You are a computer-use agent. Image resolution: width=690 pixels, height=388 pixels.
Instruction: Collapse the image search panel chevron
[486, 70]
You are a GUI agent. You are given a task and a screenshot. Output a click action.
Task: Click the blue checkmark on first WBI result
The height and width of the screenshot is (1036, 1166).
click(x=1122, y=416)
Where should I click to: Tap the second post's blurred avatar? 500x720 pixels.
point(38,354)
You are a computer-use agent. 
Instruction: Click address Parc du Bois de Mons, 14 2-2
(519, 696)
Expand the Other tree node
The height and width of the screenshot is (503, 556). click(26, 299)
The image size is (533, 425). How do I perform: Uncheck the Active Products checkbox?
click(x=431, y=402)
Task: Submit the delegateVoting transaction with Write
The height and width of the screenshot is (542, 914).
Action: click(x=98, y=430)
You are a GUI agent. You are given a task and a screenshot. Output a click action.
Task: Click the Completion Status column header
- - - - -
* **Task to carry out**:
"agent" is the string to look for; please copy every line of the records above where it appears.

* **Completed exercise**:
You are a computer-use agent. Image resolution: width=690 pixels, height=388 pixels.
You are a GUI agent. You are given a task and a screenshot. Output a click action.
You are a computer-use agent. 
You are a GUI agent. You are given a task and a screenshot. Output a click action.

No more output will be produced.